Short exercise
Reproduce the records word for word, starting with the line that contains "Viewport: 643px width, 486px" and ending with the line that contains "click(143, 35)", including both of those lines. Leave the pictures out.

Supplied material
──────────────────────────────

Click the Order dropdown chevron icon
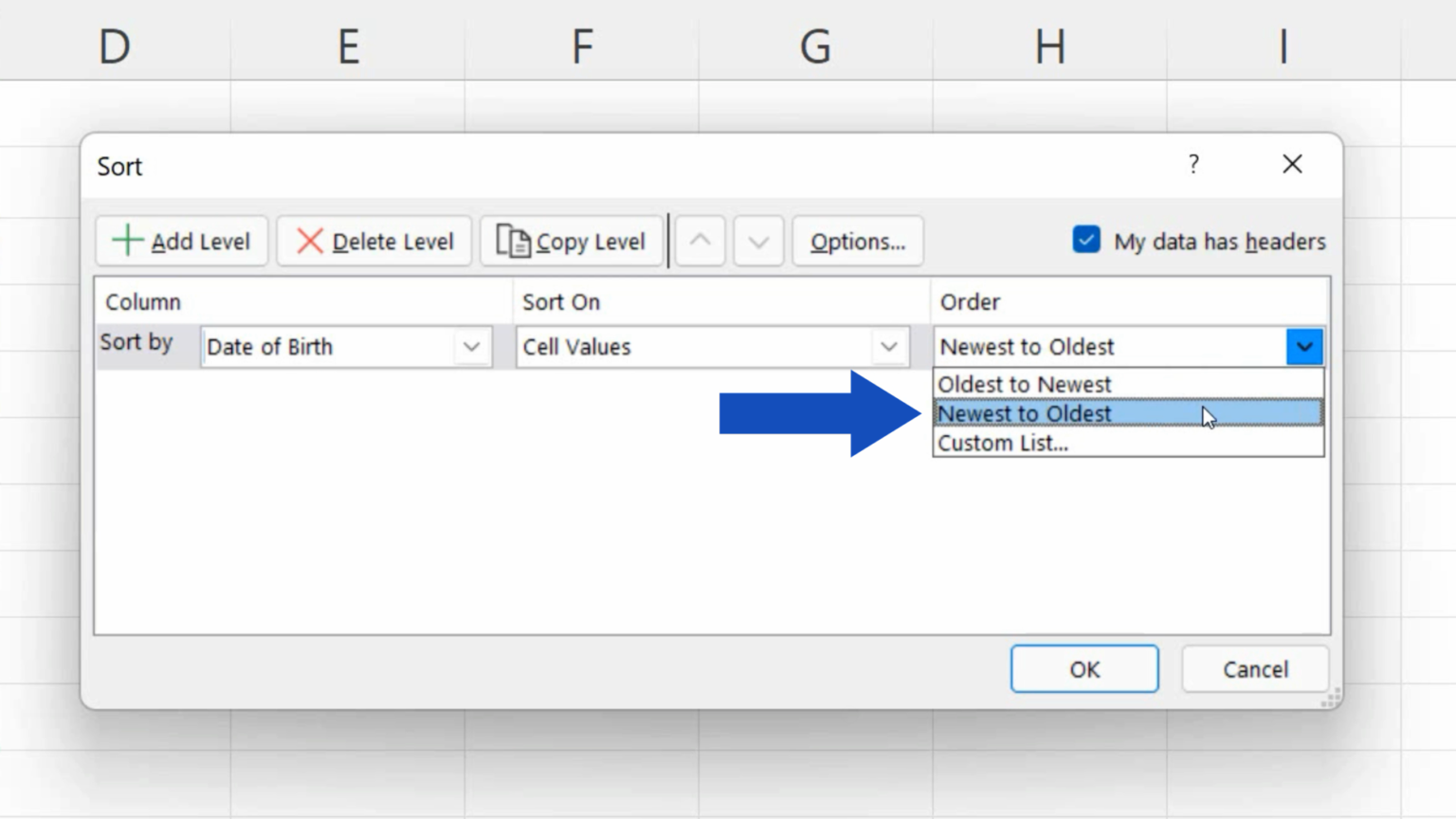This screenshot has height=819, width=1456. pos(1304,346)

──────────────────────────────

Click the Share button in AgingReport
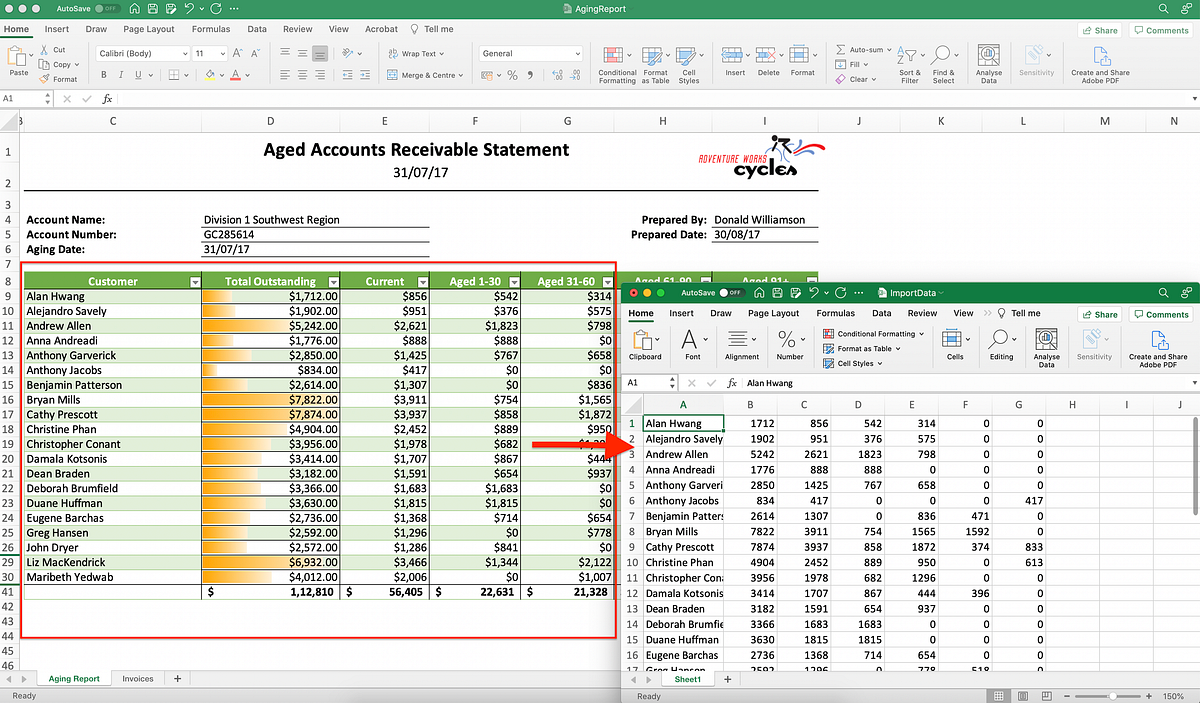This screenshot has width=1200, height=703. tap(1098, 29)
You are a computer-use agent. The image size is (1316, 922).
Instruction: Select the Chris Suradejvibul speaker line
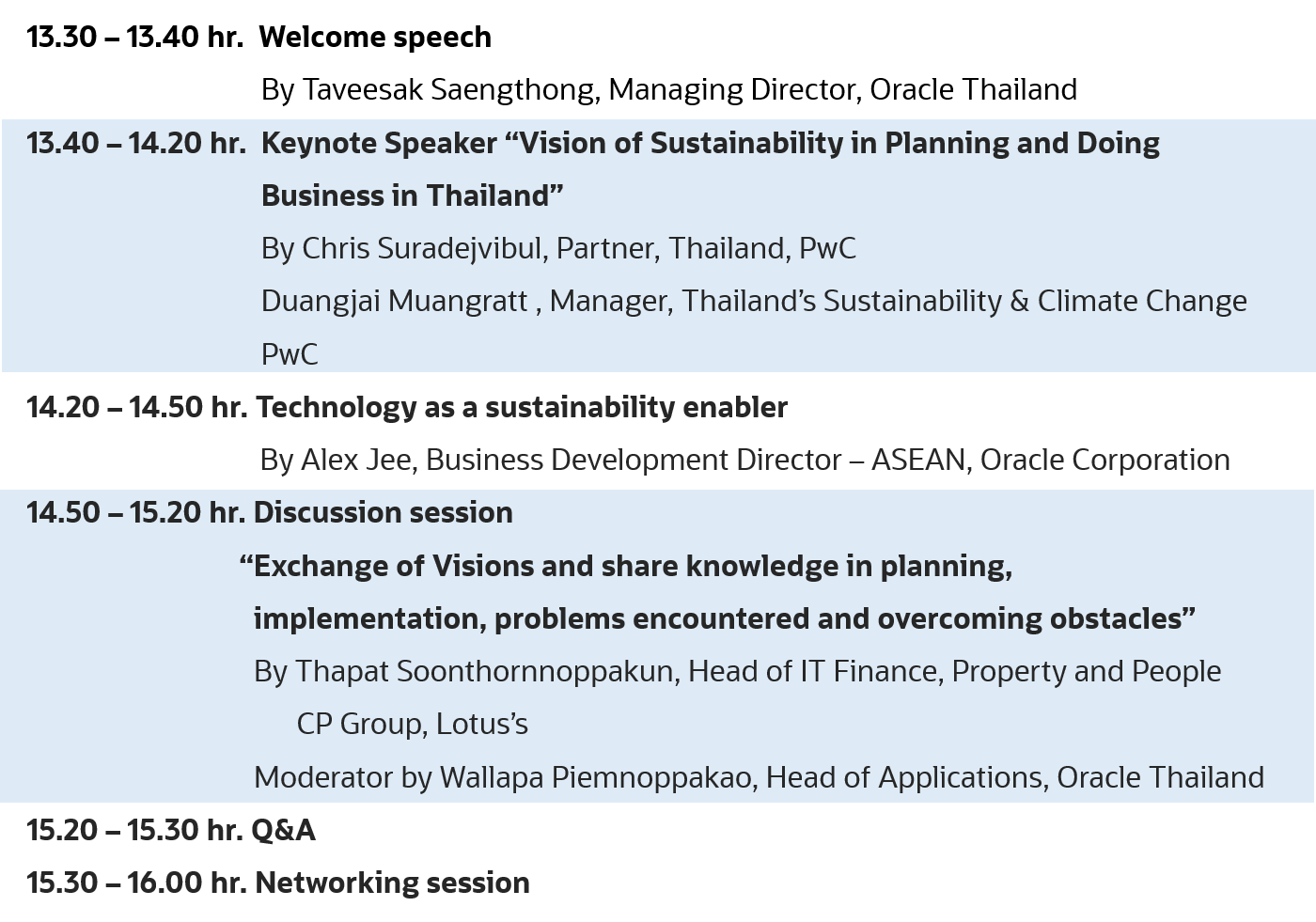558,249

──────────────────────────────

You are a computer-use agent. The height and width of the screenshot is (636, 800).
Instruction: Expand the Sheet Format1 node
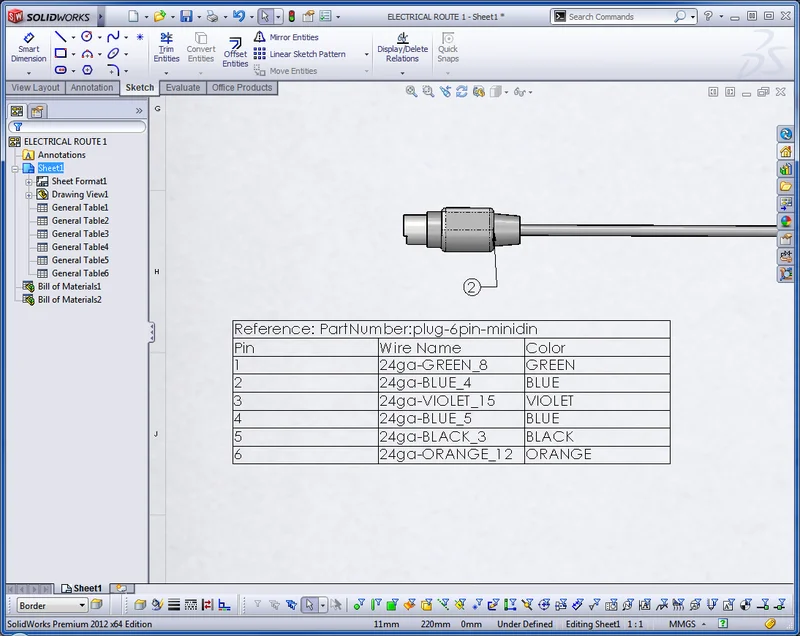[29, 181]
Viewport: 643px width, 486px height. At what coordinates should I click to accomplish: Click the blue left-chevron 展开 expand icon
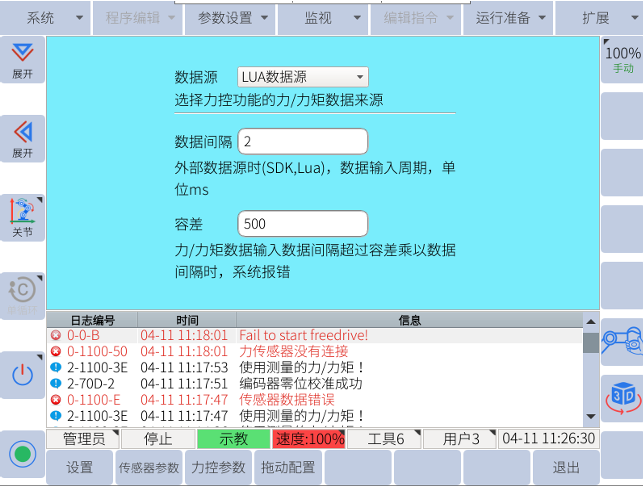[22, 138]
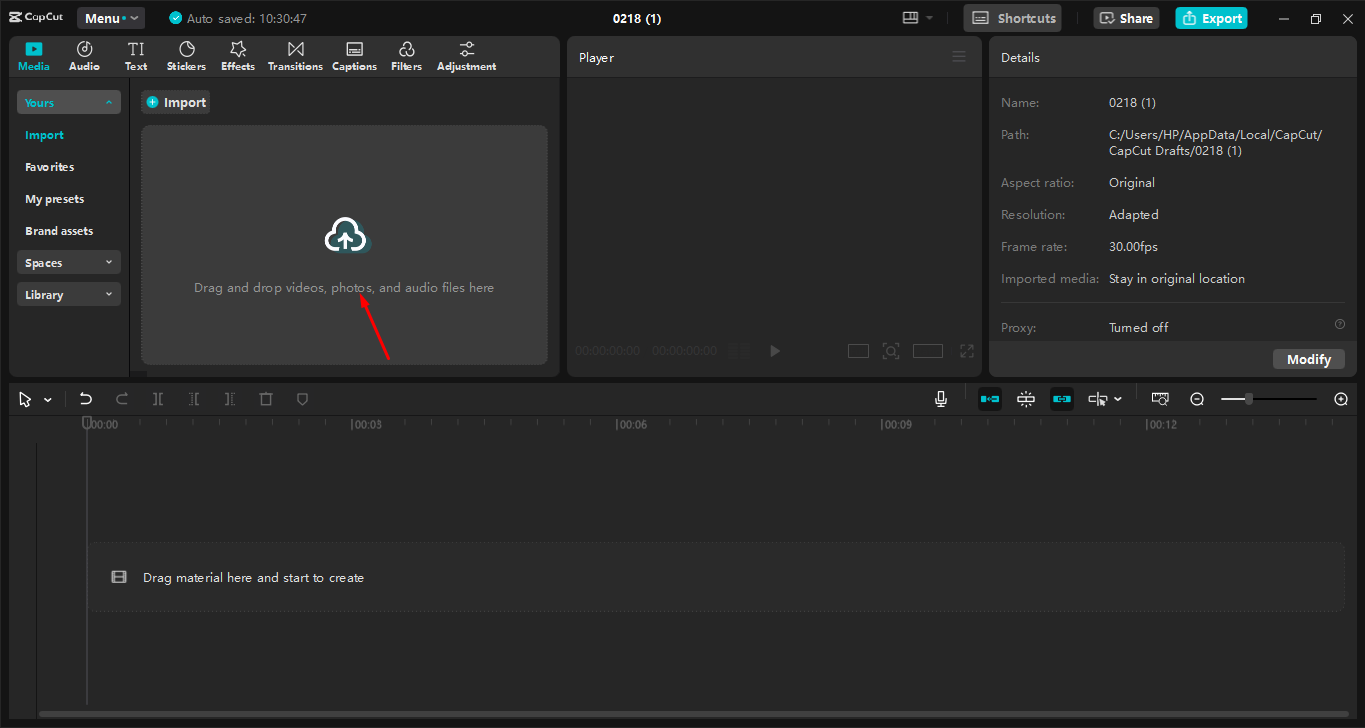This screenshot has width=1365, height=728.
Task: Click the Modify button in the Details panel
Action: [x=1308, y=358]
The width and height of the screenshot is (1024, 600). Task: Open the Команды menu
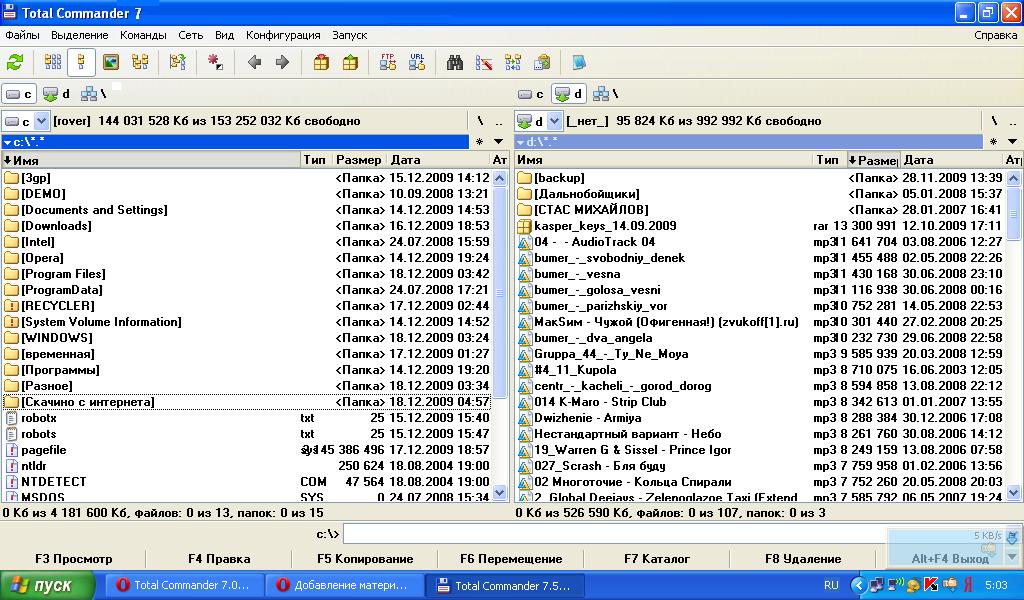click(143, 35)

──────────────────────────────

The solution
Viewport: 643px width, 486px height. At what coordinates should I click to accomplish: Click the blue left-chevron 展开 expand icon
[22, 138]
This screenshot has width=1365, height=728.
Task: Click the Modify button in the Details panel
Action: [x=1308, y=358]
The width and height of the screenshot is (1024, 600). Task: Open the Команды menu
click(143, 35)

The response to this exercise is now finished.